Acute kidney injury patterns and outcomes in low-risk versus high-risk critically ill patients admitted to the medical intensive care unit
Background: Acute kidney injury (AKI) is often one component of multiple organ failure (MOF) in the intensive care unit (ICU). However, not all patients with MOF develop AKI, and AKI may develop in the absence of MOF. We compared the impact of AKI alone and in combination with MOF on the survival of patients admitted to a large tertiary care medical intensive care unit (MICU).
Methods: We abstracted data from the electronic medical records of patients admitted to the MICU from April 2012 through June 2013 and categorized patients as either high-risk or low- risk status based on use of vasopressor support or mechanical ventilation during the ICU stay. The outcomes we considered were in-hospital, 30-day, 90-day, 180-day, and 1-year mortality. Results: Of the 834 critically ill patients, 743 (89%) developed some degree of AKI. Ninety-one percent of the high-risk cohort developed AKI and 87% of the low-risk cohort developed AKI. Patients with AKI had higher mortality at 1-year than patients without AKI (adjusted odds ratio [OR], 2.5; 95% confidence interval [CI], 1.38 to 4.53); P interaction 0.0026). Hospital mortality was greater for high-risk patients without AKI than for low-risk patients with AKI.
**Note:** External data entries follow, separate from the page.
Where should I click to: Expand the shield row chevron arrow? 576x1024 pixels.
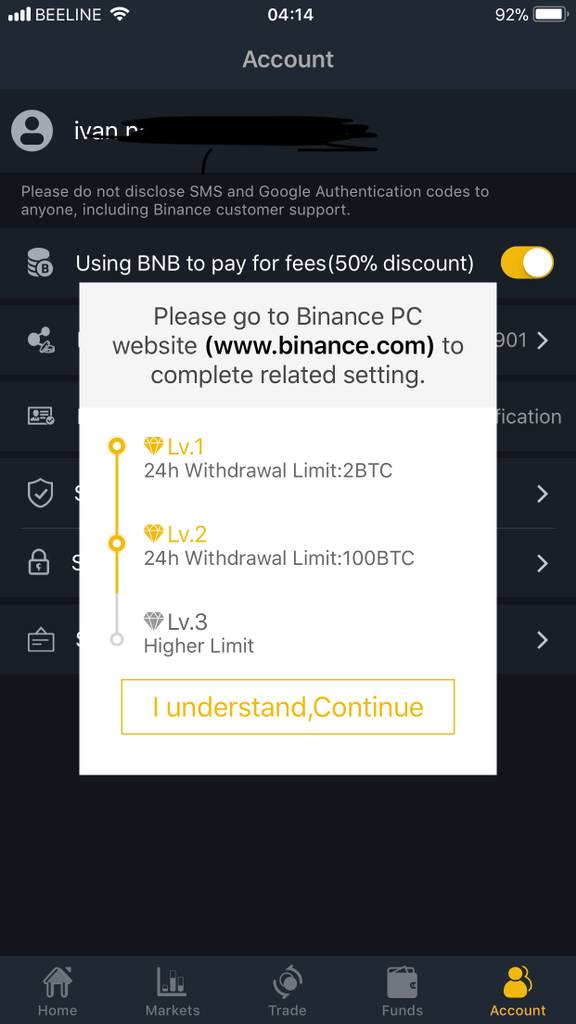542,494
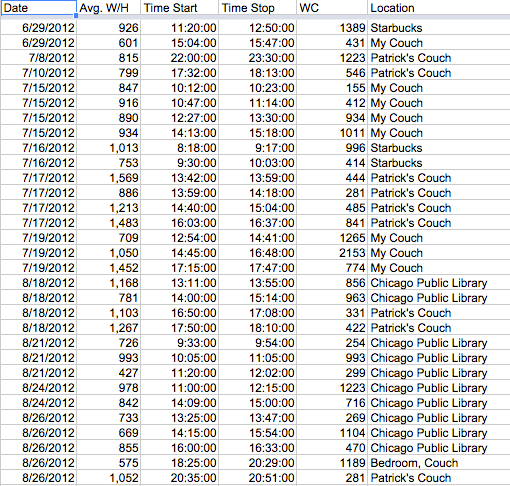This screenshot has height=486, width=510.
Task: Select the Time Stop cell 20:51:00
Action: coord(257,478)
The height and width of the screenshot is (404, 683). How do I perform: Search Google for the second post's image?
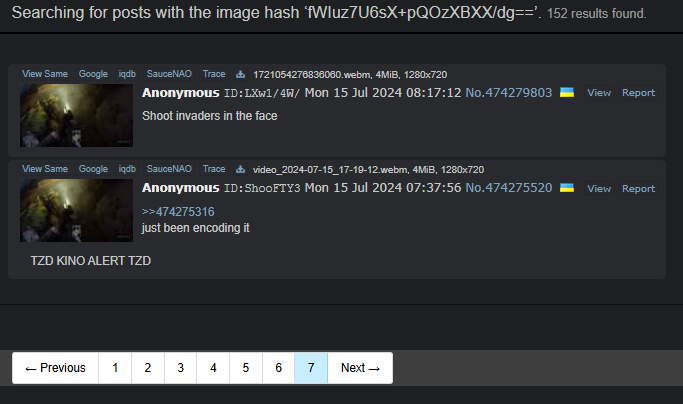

Conclusion: Acute kidney injury occurs at similar frequency in high and low-risk ICU patients and has significant impact on survival in both groups. Cardiovascular collapse or respiratory failure has greater impact on short term mortality than AKI, but this effect diminishes over time. Conversely, the impact of AKI on mortality increased over time and remained an independent risk factor for mortality.